『喜劇駅前虐殺』

喜劇駅前虐殺

 ポストに選ばれた人が全身ありとあらゆるところに手紙を突っ込まれまくる社会のあり様を描いた「駅前郵便」。自殺者が雨あられと降り注ぐ社会での天気予報のあり様を描いた「駅前予報」。などなど、奇想的な一話一テーマで血みどろ社会を描いていく短編集。お話ごとにテーマは異なりますけど、とりあえず何かあれば脳みそや糞尿が飛び散ったり、その辺の一般人がすぐ集団強姦魔になったりするアレダイナミクスは全編に通底しています。

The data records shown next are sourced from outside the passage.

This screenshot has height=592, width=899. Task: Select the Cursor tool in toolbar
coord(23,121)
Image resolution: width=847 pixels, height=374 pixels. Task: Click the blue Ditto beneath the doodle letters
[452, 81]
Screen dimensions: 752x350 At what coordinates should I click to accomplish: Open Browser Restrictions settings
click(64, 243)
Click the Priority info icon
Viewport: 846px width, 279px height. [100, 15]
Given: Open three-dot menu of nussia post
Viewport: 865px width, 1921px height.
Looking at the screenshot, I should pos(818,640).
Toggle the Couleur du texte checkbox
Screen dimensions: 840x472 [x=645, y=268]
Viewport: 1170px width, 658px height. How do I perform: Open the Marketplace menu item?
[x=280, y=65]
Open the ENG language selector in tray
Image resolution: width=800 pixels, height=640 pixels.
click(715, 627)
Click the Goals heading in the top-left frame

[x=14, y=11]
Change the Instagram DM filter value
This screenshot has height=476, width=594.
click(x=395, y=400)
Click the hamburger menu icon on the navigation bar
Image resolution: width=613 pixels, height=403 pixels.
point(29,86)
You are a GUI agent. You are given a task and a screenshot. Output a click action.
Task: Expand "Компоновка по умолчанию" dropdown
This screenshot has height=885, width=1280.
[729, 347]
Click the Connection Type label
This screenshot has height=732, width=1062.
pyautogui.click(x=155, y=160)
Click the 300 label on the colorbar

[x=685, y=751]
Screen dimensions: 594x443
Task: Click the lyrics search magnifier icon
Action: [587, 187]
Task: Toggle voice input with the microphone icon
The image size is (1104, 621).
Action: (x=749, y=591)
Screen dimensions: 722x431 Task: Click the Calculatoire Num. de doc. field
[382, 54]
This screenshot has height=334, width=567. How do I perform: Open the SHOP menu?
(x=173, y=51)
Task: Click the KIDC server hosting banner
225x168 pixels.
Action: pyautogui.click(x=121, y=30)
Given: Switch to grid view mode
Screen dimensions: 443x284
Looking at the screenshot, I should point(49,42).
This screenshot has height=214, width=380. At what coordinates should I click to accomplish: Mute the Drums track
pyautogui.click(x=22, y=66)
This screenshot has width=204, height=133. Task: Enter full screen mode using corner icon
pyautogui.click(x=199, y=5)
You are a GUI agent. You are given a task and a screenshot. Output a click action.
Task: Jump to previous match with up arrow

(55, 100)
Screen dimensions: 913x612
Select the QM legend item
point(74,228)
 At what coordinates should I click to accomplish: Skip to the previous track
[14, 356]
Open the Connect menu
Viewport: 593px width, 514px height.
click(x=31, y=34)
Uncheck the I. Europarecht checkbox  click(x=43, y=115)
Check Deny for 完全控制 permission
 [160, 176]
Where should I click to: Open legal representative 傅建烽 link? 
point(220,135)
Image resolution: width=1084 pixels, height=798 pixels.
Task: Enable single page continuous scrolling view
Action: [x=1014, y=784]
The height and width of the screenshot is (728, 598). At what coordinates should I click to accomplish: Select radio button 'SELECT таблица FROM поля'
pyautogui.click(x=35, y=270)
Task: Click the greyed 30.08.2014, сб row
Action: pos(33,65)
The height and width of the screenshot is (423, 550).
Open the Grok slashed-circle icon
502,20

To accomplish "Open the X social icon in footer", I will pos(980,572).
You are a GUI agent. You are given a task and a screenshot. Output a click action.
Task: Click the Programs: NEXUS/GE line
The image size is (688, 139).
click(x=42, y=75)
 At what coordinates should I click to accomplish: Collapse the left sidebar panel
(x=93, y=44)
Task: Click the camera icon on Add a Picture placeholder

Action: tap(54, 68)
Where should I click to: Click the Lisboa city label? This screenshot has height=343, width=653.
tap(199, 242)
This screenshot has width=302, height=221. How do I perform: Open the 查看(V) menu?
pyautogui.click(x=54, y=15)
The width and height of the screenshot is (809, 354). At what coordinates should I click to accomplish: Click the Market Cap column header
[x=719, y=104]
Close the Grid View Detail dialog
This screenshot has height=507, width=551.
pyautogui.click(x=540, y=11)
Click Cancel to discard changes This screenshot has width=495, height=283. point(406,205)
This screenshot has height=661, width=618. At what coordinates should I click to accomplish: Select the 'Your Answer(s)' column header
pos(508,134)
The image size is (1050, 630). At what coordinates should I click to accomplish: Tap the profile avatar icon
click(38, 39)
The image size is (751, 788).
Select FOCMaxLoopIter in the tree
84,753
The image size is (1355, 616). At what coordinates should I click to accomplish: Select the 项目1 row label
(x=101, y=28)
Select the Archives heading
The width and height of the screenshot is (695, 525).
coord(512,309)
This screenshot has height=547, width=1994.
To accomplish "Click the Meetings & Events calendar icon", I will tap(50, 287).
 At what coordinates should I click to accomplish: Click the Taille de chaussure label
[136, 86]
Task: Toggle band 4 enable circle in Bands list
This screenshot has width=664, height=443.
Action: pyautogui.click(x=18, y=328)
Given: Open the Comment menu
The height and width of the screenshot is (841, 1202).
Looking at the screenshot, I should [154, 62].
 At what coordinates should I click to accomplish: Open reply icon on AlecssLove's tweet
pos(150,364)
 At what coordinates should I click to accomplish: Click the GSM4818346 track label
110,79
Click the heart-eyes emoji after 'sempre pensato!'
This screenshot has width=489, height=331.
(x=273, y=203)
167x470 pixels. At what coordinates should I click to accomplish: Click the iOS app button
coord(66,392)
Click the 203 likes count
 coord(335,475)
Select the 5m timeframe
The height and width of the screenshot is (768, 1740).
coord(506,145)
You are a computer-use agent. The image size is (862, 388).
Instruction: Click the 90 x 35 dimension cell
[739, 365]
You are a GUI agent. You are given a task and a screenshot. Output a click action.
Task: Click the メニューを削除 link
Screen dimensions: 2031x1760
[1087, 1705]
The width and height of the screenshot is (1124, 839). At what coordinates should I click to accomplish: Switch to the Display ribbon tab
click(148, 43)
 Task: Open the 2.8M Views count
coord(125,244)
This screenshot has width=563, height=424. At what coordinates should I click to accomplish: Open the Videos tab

 飛び降り自殺者の豪雨が降り注いだ後、子供たちが死体の肉片で雪だるまを作ったり雪投げをしてるコマが最も衝撃的でした。除雪車が地面から吸い上げた何かをドドドドドと放出してたり、死体避けの鋼鉄の傘を指すためだけにパワードスーツが用いられていたり。

 その辺歩いてる女の子がいきなり襲われて、全身の穴という穴に郵便物を詰め込まれるみたいな展開に、独特の加虐嗜好みたいなものが感じられて素敵です。読んでいてあまり後味悪く感じたりしないのは一体どういう切断作用ですか。何事も過剰になると現実味がなくなるということですか。ちょっと不思議です。

 このご本は昨日のデザイン・フェスタで駕籠さんから直々に買いました。サインまでもらえちゃって狂喜乱舞したのですよ。わぁい!